The purpose of these weekly lunch meetings is to dig into Gandhi's
saying, "You must be the change you seek in the world." They are open,
rolling conversations happening throughout this academic year, where
people are free to come when they can, and come at any time between
11:30 and 1:00.
The next folk school retreat, February 6-8, will swing around the
theme of seeking a graceful world, and accordingly the next few Monday
lunches will explore the idea of Being Grace. The lunch on December 15
will begin this exploration.
I am pasting in below the Stafford and Woolman pieces we used last
Monday.
My office is 868 Heller Hall, on the U of MN West Bank campus. Close
to Wilson Library and the Humphrey Institute.
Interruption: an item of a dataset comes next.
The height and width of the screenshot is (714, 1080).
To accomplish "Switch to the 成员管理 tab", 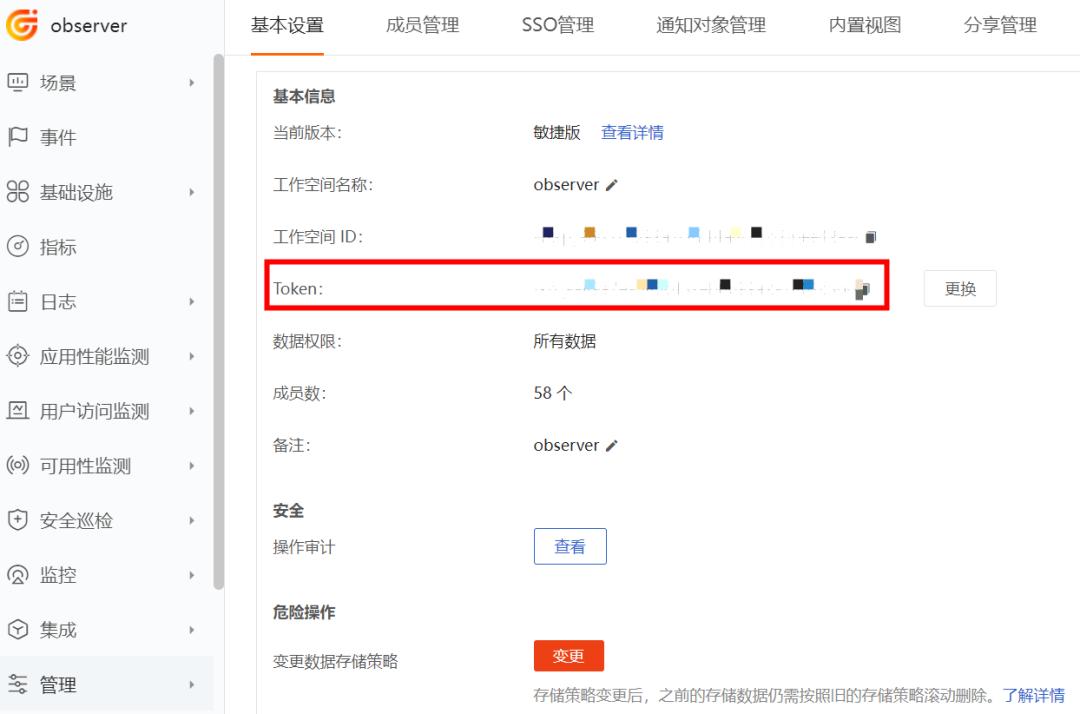I will click(422, 25).
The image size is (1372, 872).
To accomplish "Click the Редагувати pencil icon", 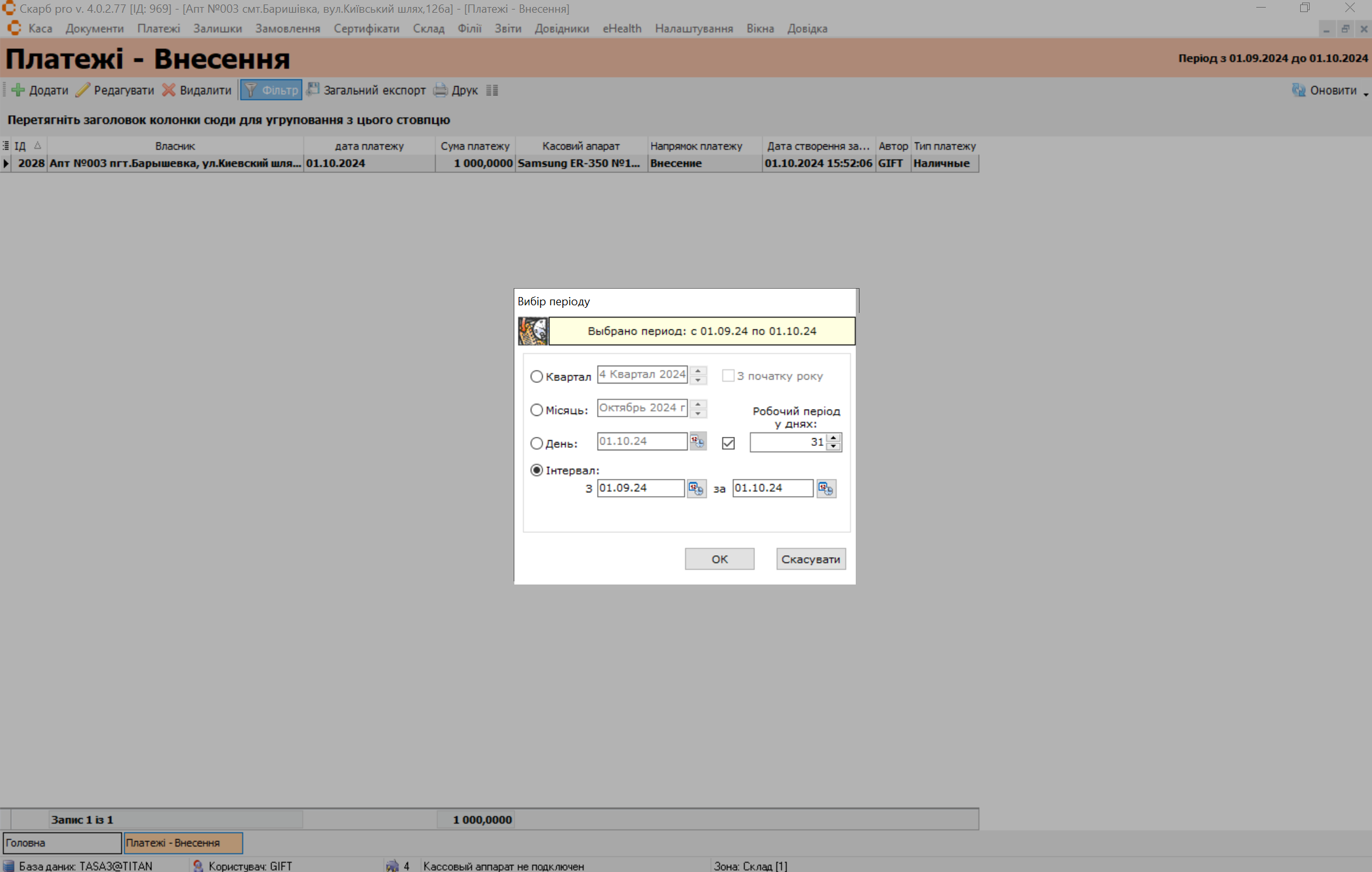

At the Un-National Monument along the Canadian Border
This is the field where the battle did not happen,
where the unknown soldier did not die.
This is the field where grass joined hands,
where no monument stands,
and the only heroic thing is the sky.
Birds fly here without any sound,
unfolding their wings across the open.
No people killed---or were killed---on this ground
hallowed by neglect and an air so tame
that people celebrate it by forgetting its name.
William Stafford
John Woolman's Journal --- Visit to the Indians on the Frontier
Frederick Tolles, the editor of my edition of the Journal, writes about
this visit as follows: "It was in the conviction that the only
effective dissolvent of the love of power is the power of love that
Woolman set out unarmed in 1762 to visit the Indians on the
Pennsylvania frontier, where the embers of the French and Indian War
still flamed out in sporadic massacres." Woolman's account of this
journey is in Chapter 8 of the Journal.
Having for many years felt love in my heart towards the natives of this
land who dwell far back in the wilderness, whose ancestors were
formerly the owners and possessors of the land where we dwell, and who
for a small consideration assigned their inheritance to us, and being
at Philadelphia in the 8th month, 1761, on a visit to some Friends who
had slaves, I fell in company with some of those natives who lived on
the east branch of the river Susquehanna, at an Indian town called
Wehaloosing, two hundred miles from Philadelphia. In conversation with
them by an interpreter, as also by observations on their countenances
and conduct, I believed some of them were measurably acquainted with
that Divine power which subjects the rough and froward will of the
creature. At times I felt inward drawings towards a visit to that
place, which I mentioned to none except my dear wife until it came to
some ripeness. In the winter of 1762 I laid my prospects before my
friends at our Monthly and Quarterly, and afterwards at our General
Spring Meeting; and having the unity of Friends, and being thoughtful
about an Indian pilot, there came a man and three women from a little
beyond that town to Philadelphia on business. Being informed thereof by
letter, I met them in town in the 5th month, 1763; and after some
conversation, finding they were sober people, I, with the concurrence
of Friends in that place, agreed to join them as companions in their
return, and we appointed to meet at Samuel Foulk's, at Richland, in
Bucks County, on the 7th of sixth month. Now, as this visit felt
weighty, and was performed at a time when travelling appeared perilous,
so the dispensations of Divine Providence in preparing my mind for it
have been memorable, and I believe it good for me to give some account
thereof.
(Woolman has many trials of body and spirit on this trip, including the
following.)
On reaching the Indian settlement at Wyoming, we were told that an
Indian runner had been at that place a day or two before us, and
brought news of the Indians having taken an English fort westward, and
destroyed the people, and that they were endeavoring to take another;
also that another Indian runner came there about the middle of the
previous night from a town about ten miles from Wehaloosing, and
brought the news that some Indian warriors from distant parts came to
that town with two English scalps, and told the people that it was war
with the English.
Our guides took us to the house of a very ancient man. Soon after
we had put in our baggage there came a man from another Indian house
some distance off. Perceiving there was a man near the door I went out;
the man had a tomahawk wrapped under his match-coat out of sight. As I
approached him he took it in his hand; I went forward, and, speaking to
him in a friendly way, perceived he understood some English. My
companion joining me, we had some talk with him concerning the nature
of our visit in these parts; he then went into the house with us, and,
talking with our guides, soon appeared friendly, sat down and smoked
his pipe. Though taking his hatchet in his hand at the instant I drew
near to him had a disagreeable appearance, I believe he had no other
intent than to be in readiness in case any violence were offered to him.